LOX (lipoxygenase) pathway → leukotrienes:
• 5-LOX (neutrophils, mast cells) → LTA₄ → LTB₄ or cysteinyl leukotrienes (LTC₄, LTD₄, LTE₄).
LTB₄: powerful chemotactic agent for neutrophils; also activates neutrophils.
LTC₄/LTD₄/LTE₄: ↑Vascular permeability (10× more potent than histamine); bronchoconstriction — the principal mediators of slow-reacting substance of anaphylaxis (SRS-A).
Pharmacology: Montelukast (leukotriene receptor antagonist) blocks LTD₄ receptor → used in asthma, allergic rhinitis.

Lipoxins (from AA, via 15-LOX): anti-inflammatory — inhibit neutrophil chemotaxis, promote monocyte recruitment → resolution signal.

Platelet-Activating Factor, Cytokines, Nitric Oxide

Four-panel infographic summarizing PAF, TNF/IL-1, chemokines, and nitric oxide as inflammatory mediators with their sources and major actions.
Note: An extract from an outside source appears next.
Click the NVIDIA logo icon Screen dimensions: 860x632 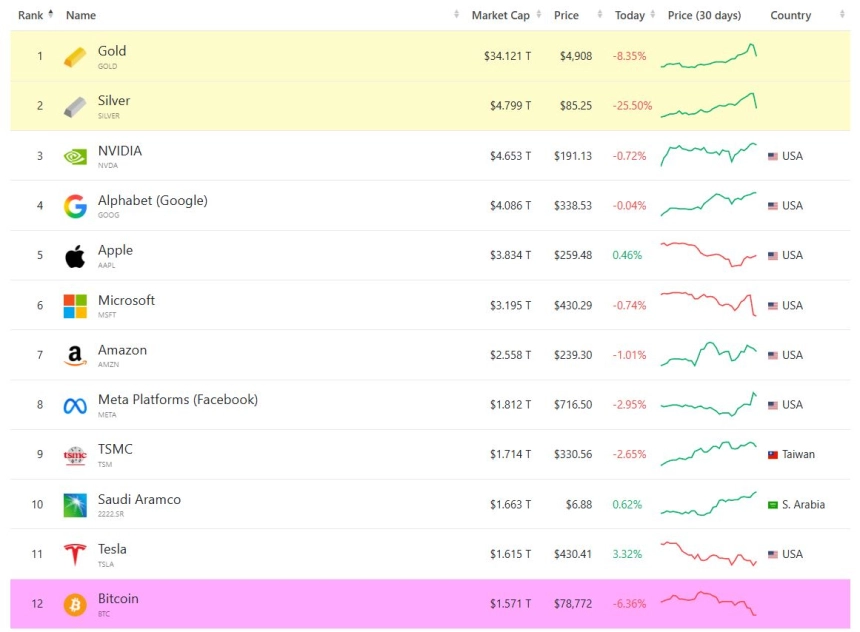coord(75,156)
Key Chemical Mediators: PAF, Cytokines, Chemokines and NO

Panel A: Overview of inflamed venule showing endothelium, mast cell, macrophage, neutrophil, platelet, smooth muscle, and mediator groups PAF, TNF/IL-1, chemokines, and NO.. Panel B: PAF sources and actions: mast cells, basophils, endothelium, neutrophils, monocytes, platelet aggregation, bronchoconstriction, increased vascular permeability, chemotaxis, and arachidonic acid metabolite synthesis.. Panel C: TNF and IL-1 sources and targets: macrophage, endothelium, hypothalamus, liver, systemic circulation, adhesion molecules, fever via PGE2, acute-phase response, septic shock, and IL-8 activation of neutrophils through CXCR1/CXCR2.. Panel D: Nitric oxide sources and actions: endothelial eNOS, macrophage iNOS, vasodilation via cGMP, antimicrobial peroxynitrite ONOO-, and inhibition of platelet aggregation..
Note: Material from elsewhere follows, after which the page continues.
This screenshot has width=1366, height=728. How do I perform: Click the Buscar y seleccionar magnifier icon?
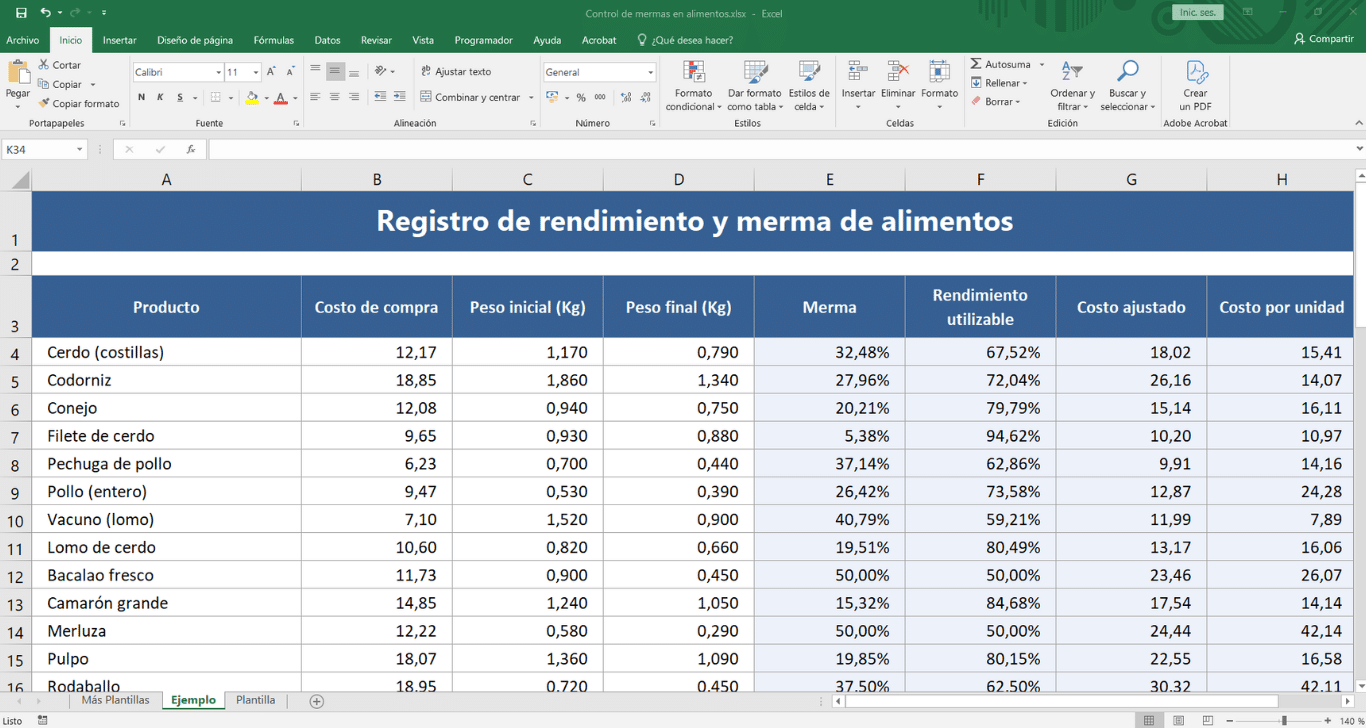[1127, 72]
Platelet-activating factor (PAF):
Source: Mast cells, basophils, endothelium, neutrophils, monocytes.
Actions: Platelet aggregation; bronchoconstriction; 100–1,000× more potent than histamine in increasing vascular permeability; chemotaxis; synthesis of other mediators (AA metabolites).

Cytokines — TNF and IL-1:
Source: Primarily macrophages (also mast cells, endothelium, T cells).
Actions: Both are pleiotropic — multiple targets:
• Endothelium: ↑adhesion molecule expression (E-selectin, ICAM-1, VCAM-1), ↑procoagulant activity.
• Hypothalamus: fever (via PGE₂ induction by COX-2).
• Liver: acute-phase protein synthesis (CRP, fibrinogen, complement) — the acute-phase response.
• Systemic (high dose): hypotension, DIC — septic shock.
• TNF also promotes cachexia (muscle wasting in chronic inflammation/cancer).

Chemokines:
• Family of ~40 proteins; primary function: leucocyte chemotaxis and activation.
IL-8 (CXCL8): secreted by macrophages, endothelium → strong neutrophil chemoattractant; presented on endothelial surface to activate rolling neutrophils.
• CXCR1/CXCR2 are the receptors on neutrophils.

Nitric oxide (NO):
Source: Endothelial cells (eNOS, constitutive); macrophages (iNOS, inducible by LPS/cytokines).
Actions:
• Vasodilation: relaxes vascular smooth muscle (↑cGMP).
• Antimicrobial: reacts with O₂•⁻ → peroxynitrite (ONOO⁻), toxic to microbes.
• Anti-platelet: inhibits aggregation.
• Regulates leucocyte recruitment (inhibits excessive rolling/adhesion at low concentrations).